▸ WORK TO DO
In the leopard gecko thread, how long did Froggiefressh's first lizard live?

▸ PASSAGE PROVIDED
========
# Other Animals > Other Pets >  Just some pictures of my leopard geckos

## Froggiefressh

This is Luna don't let that cute face fool you she is feisty lol

This is Sunny cute calm and collect 

Sunny and Luna!

----------


## frogster

Nice leos great pic on Luna,Have you bred them?

----------


## Froggiefressh

> Nice leos great pic on Luna,Have you bred them?


Thank you. No I have not bred them. If I decide to breed them I'll have a lot of morphs to pick from because my buddy breeds them, but I think they're are still too young.

----------


## Tyler

They are beautiful i love leo's they have awesome temperament!

----------


## Froggiefressh

> They are beautiful i love leo's they have awesome temperament!


Thank you! I'm a frog kinda guy, but I think leos are pretty awesome their mostly for my girlfriend though  :Wink:

----------


## Tyler

> Thank you! I'm a frog kinda guy, but I think leos are pretty awesome their mostly for my girlfriend though


haha im more of a reptile kinda guy but i like my ABF lol

----------


## Froggiefressh

> haha im more of a reptile kinda guy but i like my ABF lol


Reptiles is how I got into the hobby of frogs. My first lizard which I can't remember the name of I got when I was like 7 and lived for 10+ years. ABF are awesome I have yet to get one. I'm running out of room..lol

----------


## Tyler

same problem with me only with reps lol

----------


## amphiboy77

one time i accidentally got a male and a female leopard gecko and ended up with 2 babies every year!!!

----------


## Tyler

Got Lucky you only had 2 the females can lay up to 2 eggs a month for like 6 months =P

----------


## amphiboy77

wow thats like ...ummmmmmm... 12 eggs  :Cool:

----------


## Tyler

Haha you try and sell 12 geckos :P

----------


## amphiboy77

hey i just got a new leopard gecko. i ant figure out the color morph. all i know is its not regular. so please help me out with this. my new thread will be under other pets or other animals whatever it is. :Roll Eyes (Sarcastic):

----------


## arielgasca420

I love that first picture. absolutely adorable. Two of my favorite geckos are leopard and tokay

----------
========
▸ SUPPLIED INFORMATION

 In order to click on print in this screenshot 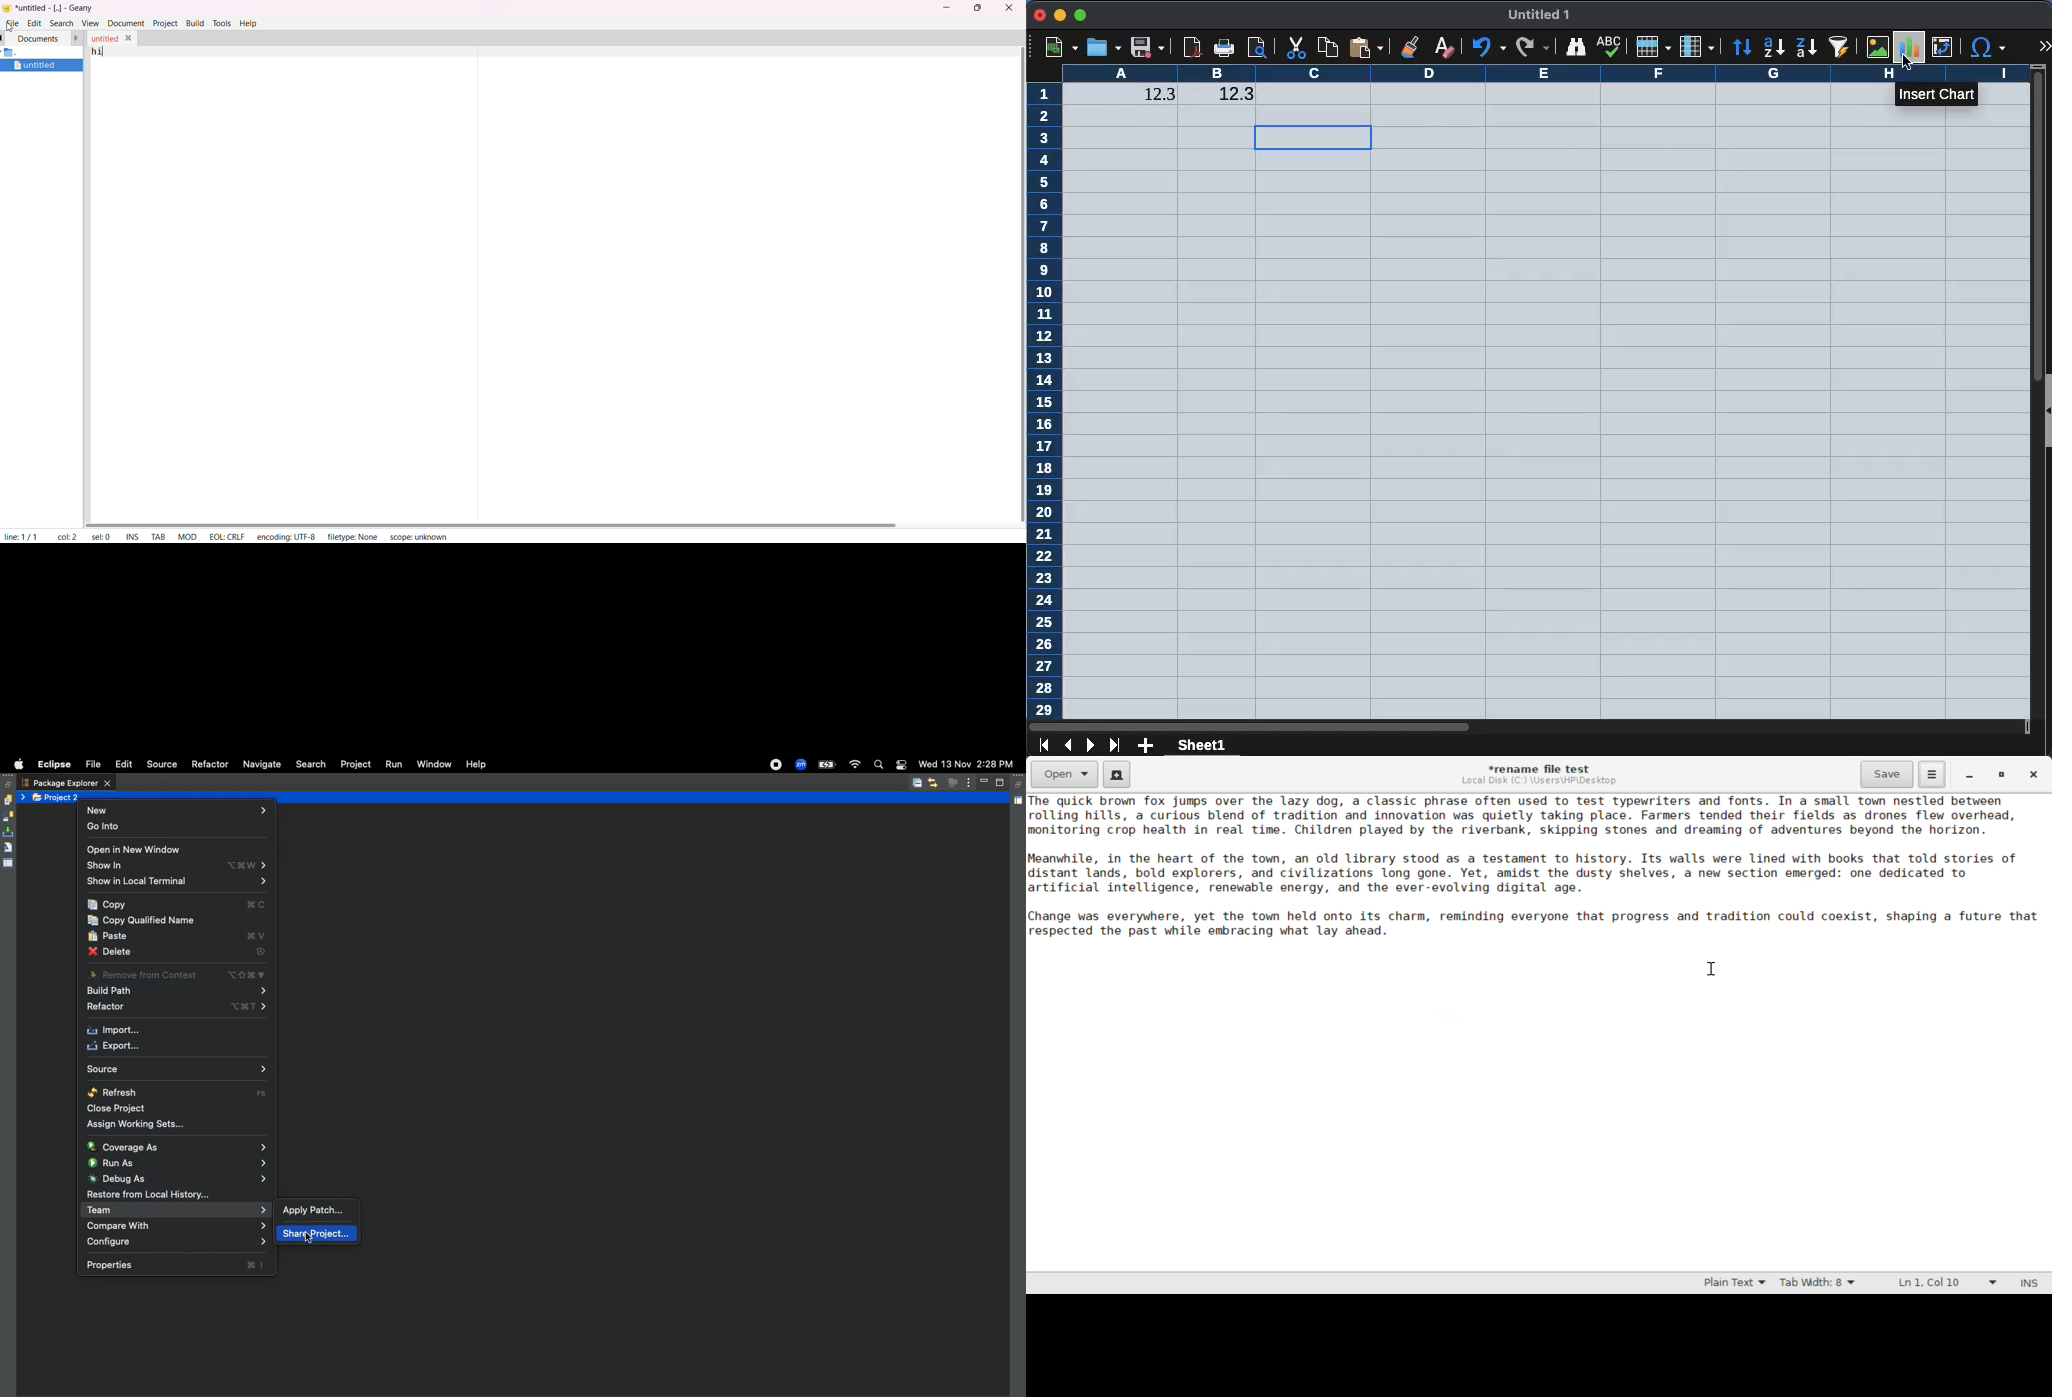, I will do `click(1225, 48)`.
========
▸ RESPONSE TO THIS TASK
More than 10 years.